I was recently exposed for the first time to beacon technology while working with AustinCityUP, a consortium of companies, organizations, and individuals collaborating to help advance smart city technology in Austin, Texas. Rapid7 is providing security help in this effort as AustinCityUP evaluates and conducts product proof-of-concepts with smart city technology.
As part of this project, I wanted to share some of my learnings about beacon technology and the different ways to evaluate and ensure its security:
Beacons are small, embedded devices that advertise or beacon out small pieces of information used for proximity identification. Beacons use the radio frequency (RF) protocol Bluetooth Low Energy (BLE), also known as Bluetooth Smart. They can be configured to use a couple beaconing protocol profiles, such as iBeacon and Eddystone.
Beacons do not collect or receive information. Instead, they send out a signal containing a specific identifier that allows a specific, designated mobile application to receive and deliver relevant information through the mobile application.
The following are some of the most common uses of beacons that we’ve seen:
- Indoor navigation
- Location information (place of importance nearby)
- Retail stores
As mentioned above, beacons can also be used for indoor navigation, which means they can identify how near you are to them. This service is not very accurate, but by tuning the signal strength of the beacons and deploying them in a strategic manner, they can be used for basic navigation. This becomes very handy in indoor locations where GPS technology may not be very reliable, such as in malls and airports.
Most of the most intriguing examples of beacon use I encountered was a pilot project Austin ran in early 2018 that used a mobile application and beacons to deliver guidance and useful information to visually impaired bus passengers.
Evaluating beacon security
On a more concerning note, I recently heard of beacons being used to deliver malicious attacks. This consisted of using low-cost beacons utilizing the Eddystone URL (Physical Web) configuration to advertise out a malicious URL, which would redirect innocent users to malicious websites when they were in close proximity of one of these devices.
On a positive note, Google Chrome recently rolled out an application change that disabled the nearby notifications feature on Google Chrome. In my opinion, this helps reduce this risk but does not completely eradicate it, since other beacon applications can still receive Physical Web beacons. So, as a precaution, following Physical Web beacons should be done with care.
So, what are the possible security implications and risk associated with beacon technology? As mentioned before, beacons only transmit information, so at first glance, the risk seems minimal.

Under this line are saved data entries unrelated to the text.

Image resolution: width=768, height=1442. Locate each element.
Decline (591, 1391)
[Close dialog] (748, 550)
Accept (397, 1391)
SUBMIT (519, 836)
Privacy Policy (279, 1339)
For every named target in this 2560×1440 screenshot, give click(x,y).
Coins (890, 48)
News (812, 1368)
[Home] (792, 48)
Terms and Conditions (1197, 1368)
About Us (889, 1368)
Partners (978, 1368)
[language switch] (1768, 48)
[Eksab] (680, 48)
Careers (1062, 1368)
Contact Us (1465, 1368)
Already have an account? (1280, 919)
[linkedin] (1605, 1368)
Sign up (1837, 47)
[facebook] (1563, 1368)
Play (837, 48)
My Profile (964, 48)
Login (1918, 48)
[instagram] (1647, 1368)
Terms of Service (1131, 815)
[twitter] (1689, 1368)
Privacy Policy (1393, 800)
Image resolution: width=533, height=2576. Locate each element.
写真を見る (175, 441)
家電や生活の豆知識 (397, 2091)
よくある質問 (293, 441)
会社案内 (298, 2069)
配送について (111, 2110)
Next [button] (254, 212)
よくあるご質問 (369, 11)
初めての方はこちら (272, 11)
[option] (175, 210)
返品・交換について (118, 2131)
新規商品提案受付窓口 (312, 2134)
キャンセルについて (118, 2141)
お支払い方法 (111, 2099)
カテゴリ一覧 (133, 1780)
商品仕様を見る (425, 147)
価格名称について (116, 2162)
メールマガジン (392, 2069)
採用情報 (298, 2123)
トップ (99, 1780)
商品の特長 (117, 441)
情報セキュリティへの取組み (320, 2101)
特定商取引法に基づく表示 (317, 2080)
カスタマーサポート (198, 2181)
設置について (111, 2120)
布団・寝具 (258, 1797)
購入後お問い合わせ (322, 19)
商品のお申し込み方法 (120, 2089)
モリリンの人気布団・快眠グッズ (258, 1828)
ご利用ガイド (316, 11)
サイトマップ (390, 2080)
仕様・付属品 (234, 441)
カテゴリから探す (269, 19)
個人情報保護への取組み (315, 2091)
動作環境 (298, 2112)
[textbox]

To fully understand the risk associated with this technology, we need to step back for a broader view and, like we do with all IoT technology, approach the security by examining and understanding the product’s entire ecosystem.
Examining beacon ecosystems
For the most part, the average ecosystem of a deployed beacon solution typically includes the following components:
- Embedded hardware (beacon)
- Product management software
- End user mobile application
- Cloud web services, APIs, and storage
These segments of the ecosystem will vary based on how the products are deployed. For example, I would expect that once the end user mobile application receives the identifiers from the beacons, it would carry out some information lookup transaction from the internet (cloud services) and deliver that specific usable information to the application user. Typically that would be all the mobile application does, but it could also include collecting and storing demographic data on the user that could include which beacons they are near, GPS data, and possibly other end user or cell phone data. With these extended transaction and data gathering functions in place within the mobile application, and cloud services, each of these must be considered further when evaluating the overall security. As you can see, understanding the specific products implementation plays a big part in determining the full ecosystem from a security point of view.
So, from an overall ecosystem perspective, each segment of the ecosystem should be examined and tested in detail:
- Embedded hardware should include testing that the manufacturer’s code is properly secured from extraction and tampering. A beacon device’s firmware can often be updated using over-the-air (OTA) methods. So, it’s important to examine whether attackers can alter the devices by installing their own code or modifying current code.
- Product management software can often be deployed in several ways, including in mobile applications, web services, or desktop applications. So, a full assessment of all the identified methods should be conducted. This should include evaluating authentication, session management, encrypted communication, encrypted data storage, injection attacks, OTA data capture, and embedded keys and passwords within the software, just to name a few of the general areas.
- End user mobile applications, which are designed to take advantage of the beacons, should have a thorough mobile application assessment conducted. This includes testing for encrypted communication, encrypted storage, authentication and session management, excessive rights, data collection, and stored keys or passwords.
- Finally, cloud services testing should include all aspect of applications and devices that communicate with cloud services. In this space, we must look at details of how both the management application and the end user application interact with the internet cloud services. It is important to ensure the data stored in the cloud is properly secured and that all API functions are properly authenticated and contain no vulnerabilities that would allow unauthenticated access to data or various injection-style attacks.
In conclusion, beacon technology continues to expand its reach. Those who plan to leverage this technology within cities, stores, or other businesses should take the time to understand and test the complete ecosystem of the product they are looking to deploy in order to maintain a safe and secure environment for all users.